Kildare crumpled the cheque blindly in the palm of his hand. He forgot it.

“How long will it take you to bring Nora here?” he asked.

“She’s in town. I can have her here in half an hour.”

“Please send for her then. Tell her that Nancy is going to have her sight restored.”

Messenger left in haste for Nora; when Mary Lamont hurried into the room a moment later, she found Kildare sitting at the centre table bowed over a book in which there was a complicated chart of the eye in colours. He was lost in the study of it.

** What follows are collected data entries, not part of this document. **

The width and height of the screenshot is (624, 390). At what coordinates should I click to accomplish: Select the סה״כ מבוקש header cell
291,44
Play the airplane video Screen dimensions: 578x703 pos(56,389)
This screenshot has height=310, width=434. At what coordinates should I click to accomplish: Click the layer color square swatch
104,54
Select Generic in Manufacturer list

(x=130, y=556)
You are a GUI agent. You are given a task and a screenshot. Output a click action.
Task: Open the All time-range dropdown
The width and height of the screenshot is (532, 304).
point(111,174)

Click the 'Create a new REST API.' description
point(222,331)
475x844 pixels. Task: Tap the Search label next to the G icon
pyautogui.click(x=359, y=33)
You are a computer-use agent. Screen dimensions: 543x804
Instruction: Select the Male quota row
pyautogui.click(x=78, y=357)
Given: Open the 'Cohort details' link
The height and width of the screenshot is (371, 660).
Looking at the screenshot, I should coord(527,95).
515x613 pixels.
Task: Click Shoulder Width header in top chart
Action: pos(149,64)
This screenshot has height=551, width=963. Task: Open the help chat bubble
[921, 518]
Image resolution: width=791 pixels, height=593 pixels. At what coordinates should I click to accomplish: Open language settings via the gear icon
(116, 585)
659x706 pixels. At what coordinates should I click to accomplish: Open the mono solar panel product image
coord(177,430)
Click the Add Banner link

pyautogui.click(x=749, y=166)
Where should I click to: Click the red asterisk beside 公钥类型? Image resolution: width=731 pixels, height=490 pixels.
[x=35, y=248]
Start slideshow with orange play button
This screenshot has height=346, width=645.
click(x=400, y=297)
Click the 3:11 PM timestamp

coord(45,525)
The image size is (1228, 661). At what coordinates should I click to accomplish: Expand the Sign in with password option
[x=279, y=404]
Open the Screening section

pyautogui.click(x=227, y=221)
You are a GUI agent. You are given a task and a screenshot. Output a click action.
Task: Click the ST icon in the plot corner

She said breathlessly: “Doctor Gillespie has sent for your father.”

“Don’t bother me,” said Kildare.

“Your father is with him now,” said Mary Lamont. “With who?” said Kildare.

“With Doctor Gillespie.”

“I’m busy,” said Kildare. “Who is with Dr. Gillespie?”

“Dr. Stephen Kildare,” said Mary Lamont.

“Doctors ought to stay away from Gillespie,” said Kildare. “He has enough to do handling the laymen.”

“Did you understand the name I gave you, doctor?”

“Damn the names. I don’t care about the tags. Get Herron for me. Mary, wait a minute. Here’s a cheque or something from Messenger. The fool won’t understand that interns can’t take money. Give it where the giving will do the most good. Or—wait a minute—keep it yourself.”

He bowed his head over the book again.

“The other doctors will be in this room within an hour, doctor,” she said, shaking her head helplessly as she stared at him. “And Mr. Charles Herron…”

“What about him? I want Herron!” said Kildare.

“He’s waiting to see you now,” said the girl.

“Bring him here!” snapped Kildare.

He was walking up and down the room when Herron came in. The big man had about the face a bruised and battered look that made him seem older and sterner. He came to Kildare, took his hand, and made an instant apology.

“The last time I spoke with you, I misunderstood your position, Doctor Kildare,” he said, “and my treatment of you…”

“That’s finished and done with,” said Kildare. “Let’s not waste time on it. I’m only glad you didn’t break me in two and throw the pieces away. I could see that was what you wanted to do…Herron, I haven’t time to be polite and indirect. There was a time when you loved Nancy Messenger. She put you through a bad time and your temper wore out. When you told her she never was to see you again, you meant it.”

“I was hurt, and I acted like a child. That was all.”

“Herron, do you mean to say that you weren’t speaking your real mind? Does she still mean something to you?”

“More than I dreamed she did before.”

“I’m going to need your help. Can I use you?”

“Use me? God knows you can!”

“Then stand by,” said Kildare. “I’ll tell you your lines when the time comes.”

Mary Lamont took the twenty-thousand-dollar cheque down to Gillespie. When she went into the outer office she heard him saying: “They all agreed?”

“Yes, doctor,” the gentle voice of old Dr. Stephen Kildare was answering.

“All agreed that it was heart?”

“Yes, doctor.”

“Why, damn my soul, Kildare,” said Gillespie, “the fact of the matter is that you have a mortal illness, but it isn’t your heart at all. There hasn’t been a coronary occlusion. There’s only been an attack of indigestion…Don’t spend as much time over your wife’s cooking—and take some sodium bicarbonate now and then.”